Using the binomial distribution formula, where [tex]\( n \)[/tex] is the number of trials (5), [tex]\( k \)[/tex] is the number of successes (at least 3), and [tex]\( p \)[/tex] is the probability of success (0.42 for odd digits):
The binomial probability [tex]\( P(X = k) \)[/tex] is given by:
[tex]\[ P(X = k) = \binom{n}{k} \cdot (p)^k \cdot (1-p)^{n-k} \][/tex]
We sum these probabilities for [tex]\( k = 3, 4, 5 \)[/tex]:
[tex]\[ P(X \geq 3) = P(X = 3) + P(X = 4) + P(X = 5) \][/tex]
### Step 5: Result
After performing these calculations, the probability that a group of 5 random digits will contain at least 3 odd digits is approximately:
[tex]\[ \approx 0.3525 \][/tex]
### Step 6: Conclusion
Therefore, the correct probability from the given multiple choices:
A. [tex]\(\frac{4}{5}\)[/tex] (0.80)
B. [tex]\(\frac{3}{5}\)[/tex] (0.60)
C. [tex]\(\frac{9}{5}\)[/tex] (1.80)
D. [tex]\(\frac{1}{1}\)[/tex] (1.00)
None of these answer choices accurately reflect the probability based on our calculation of 0.3525, which indicates there might be a mistake or typo in the provided answer choices.
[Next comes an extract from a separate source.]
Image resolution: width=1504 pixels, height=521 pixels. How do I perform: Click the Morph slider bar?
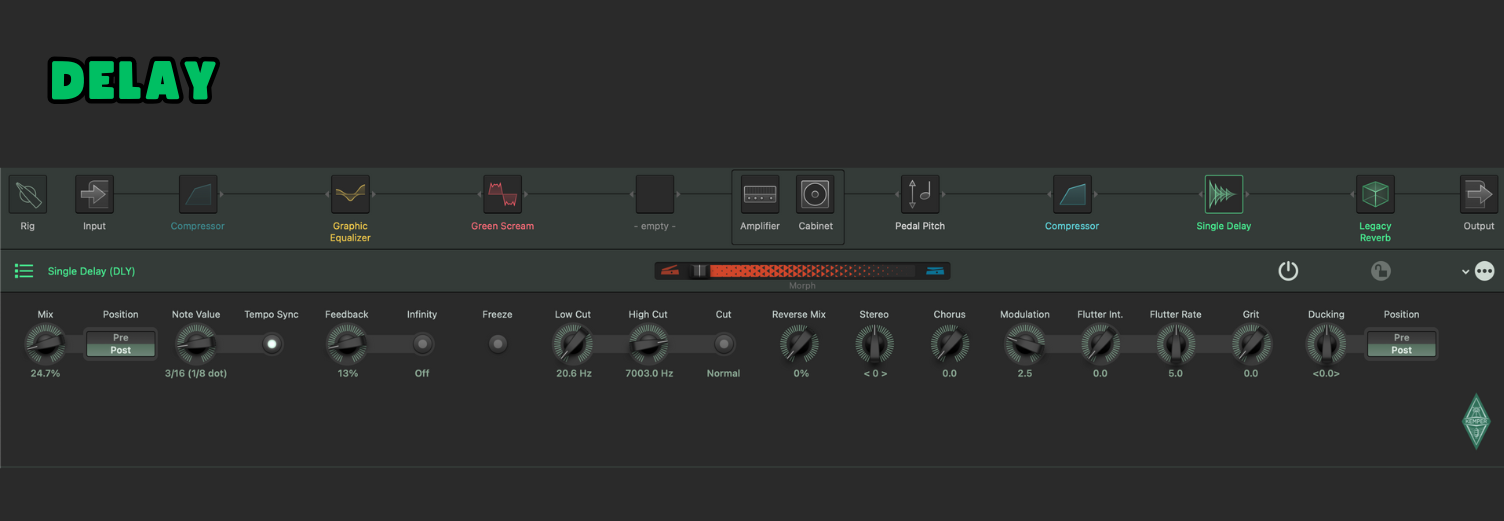point(802,271)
The correct choice is not listed among the options provided.
### Step 1: Understanding the scenario
The question is asking for the probability that a group of 5 random digits chosen from a given string of digits will contain at least 3 odd digits.
### Step 2: Count the occurrences of odd and even digits
We'll use the given string of digits:
```
46370551705348049126802127520267201882419780838154
```
Count the occurrences of odd and even digits:
- Odd digits: 1, 3, 5, 7, 9
- Even digits: 0, 2, 4, 6, 8
According to the counted values, we have:
- Odd count: 21
- Even count: 29
### Step 3: Calculate probabilities of picking odd and even digits
Calculate the probability of picking an odd digit (P(odd)) and an even digit (P(even)):
- Total digits: 50 (sum of odd and even digits)
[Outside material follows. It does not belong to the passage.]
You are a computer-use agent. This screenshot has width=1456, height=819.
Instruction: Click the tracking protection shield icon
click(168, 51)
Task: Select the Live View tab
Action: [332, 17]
Then the probabilities will be:
- P(odd) = odd count / total digits = 21/50 ≈ 0.42
- P(even) = even count / total digits = 29/50 ≈ 0.58
### Step 4: Using binomial distribution for calculation
We need the probability that out of 5 random digits, at least 3 will be odd.
Using the binomial distribution formula, where [tex]\( n \)[/tex] is the number of trials (5), [tex]\( k \)[/tex] is the number of successes (at least 3), and [tex]\( p \)[/tex] is the probability of success (0.42 for odd digits):
The binomial probability [tex]\( P(X = k) \)[/tex] is given by:
[tex]\[ P(X = k) = \binom{n}{k} \cdot (p)^k \cdot (1-p)^{n-k} \][/tex]
We sum these probabilities for [tex]\( k = 3, 4, 5 \)[/tex]:
[tex]\[ P(X \geq 3) = P(X = 3) + P(X = 4) + P(X = 5) \][/tex]
### Step 5: Result
After performing these calculations, the probability that a group of 5 random digits will contain at least 3 odd digits is approximately:
[tex]\[ \approx 0.3525 \][/tex]
### Step 6: Conclusion
Therefore, the correct probability from the given multiple choices:
A. [tex]\(\frac{4}{5}\)[/tex] (0.80)
B. [tex]\(\frac{3}{5}\)[/tex] (0.60)
C. [tex]\(\frac{9}{5}\)[/tex] (1.80)
D. [tex]\(\frac{1}{1}\)[/tex] (1.00)
None of these answer choices accurately reflect the probability based on our calculation of 0.3525, which indicates there might be a mistake or typo in the provided answer choices. The correct choice is not listed among the options provided.